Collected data
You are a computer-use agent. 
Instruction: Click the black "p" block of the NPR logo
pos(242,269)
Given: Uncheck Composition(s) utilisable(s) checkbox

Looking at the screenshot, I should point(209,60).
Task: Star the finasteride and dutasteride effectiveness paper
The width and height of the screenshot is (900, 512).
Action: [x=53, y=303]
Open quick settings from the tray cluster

==

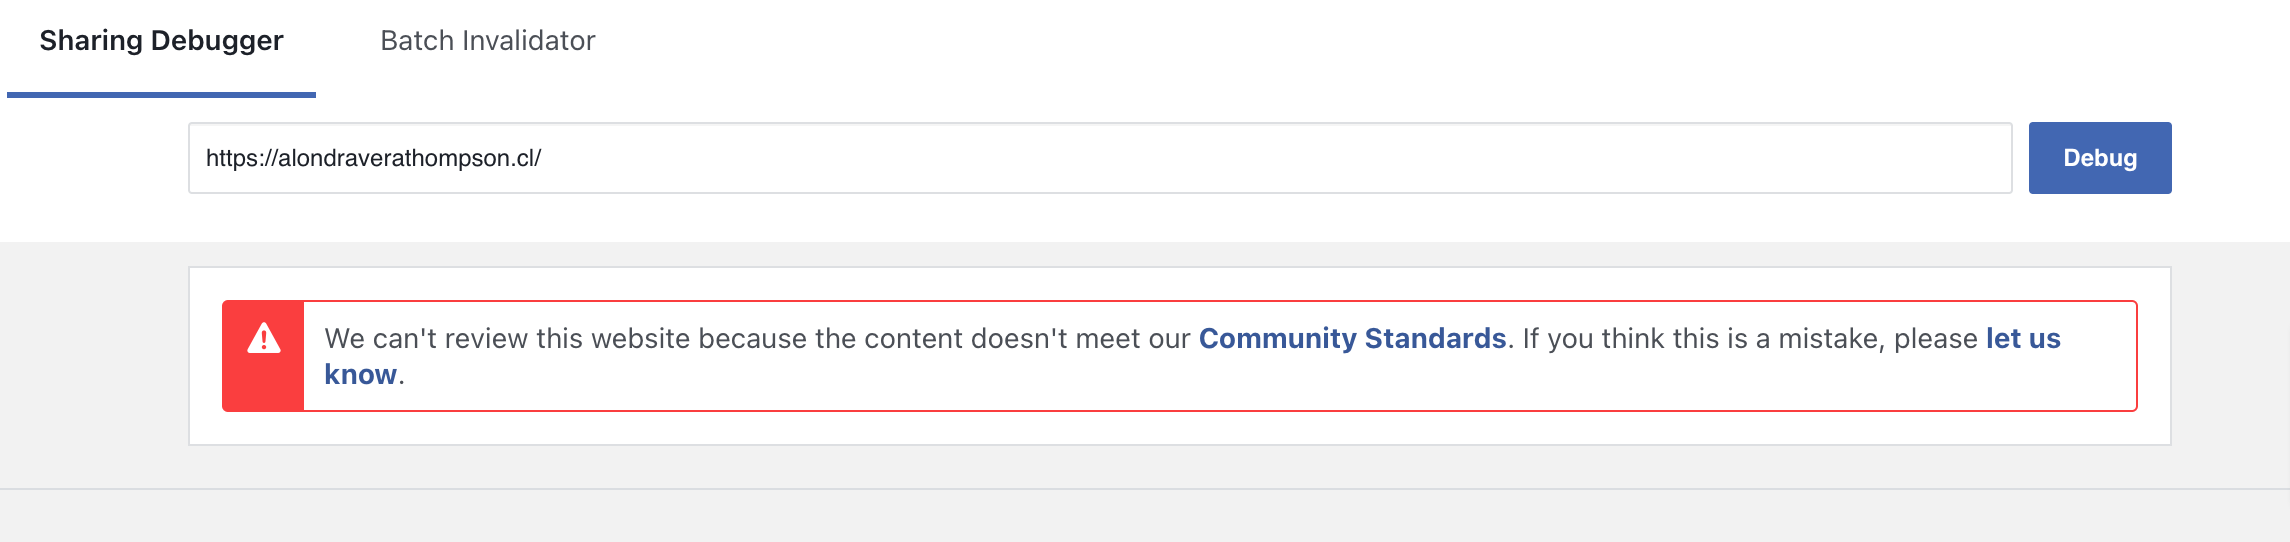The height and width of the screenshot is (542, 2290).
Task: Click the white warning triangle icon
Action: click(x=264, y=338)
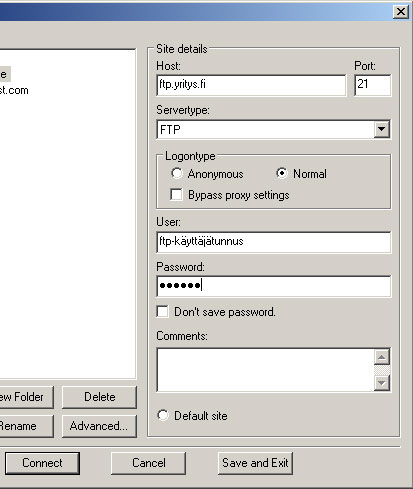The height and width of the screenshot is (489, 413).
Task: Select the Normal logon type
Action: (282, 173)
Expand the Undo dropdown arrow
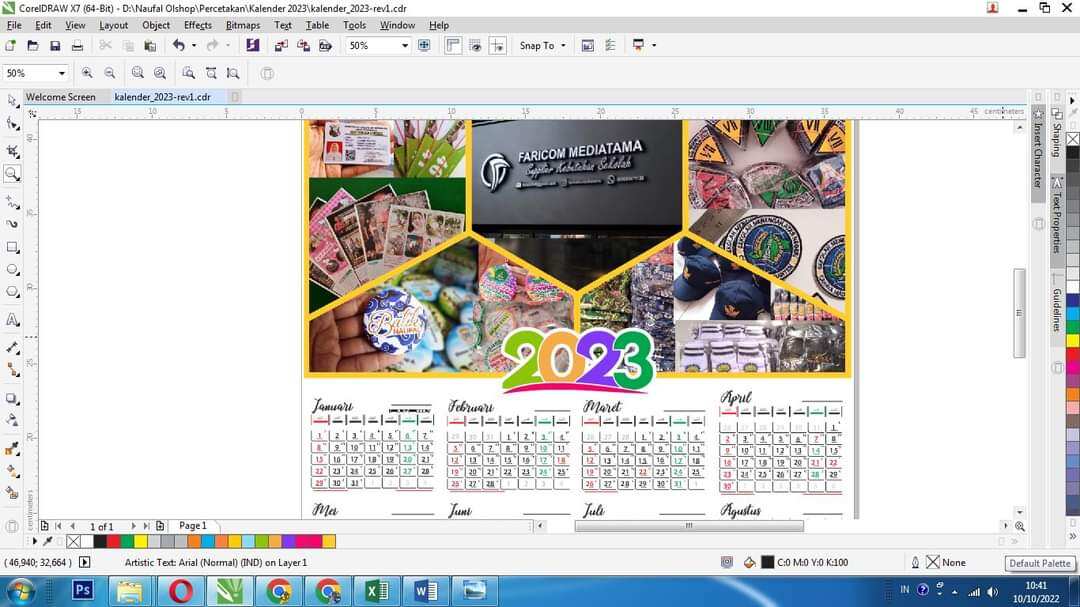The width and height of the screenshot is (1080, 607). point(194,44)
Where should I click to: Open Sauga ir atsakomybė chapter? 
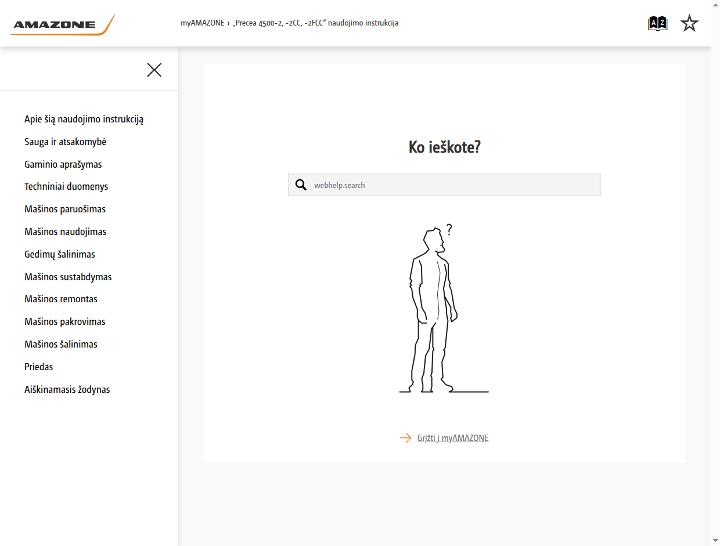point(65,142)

(EXERCISE DESCRIPTION):
In the entries above, find the line with "You are a computer-use agent." and the line with "Open quick settings from the tray cluster", then restate word for word both of them and every line between, with nothing more.

(OUTPUT FOR THIS EXERCISE):
You are a computer-use agent. 
Instruction: Click the black "p" block of the NPR logo
pos(242,269)
Given: Uncheck Composition(s) utilisable(s) checkbox

Looking at the screenshot, I should point(209,60).
Task: Star the finasteride and dutasteride effectiveness paper
The width and height of the screenshot is (900, 512).
Action: [x=53, y=303]
Open quick settings from the tray cluster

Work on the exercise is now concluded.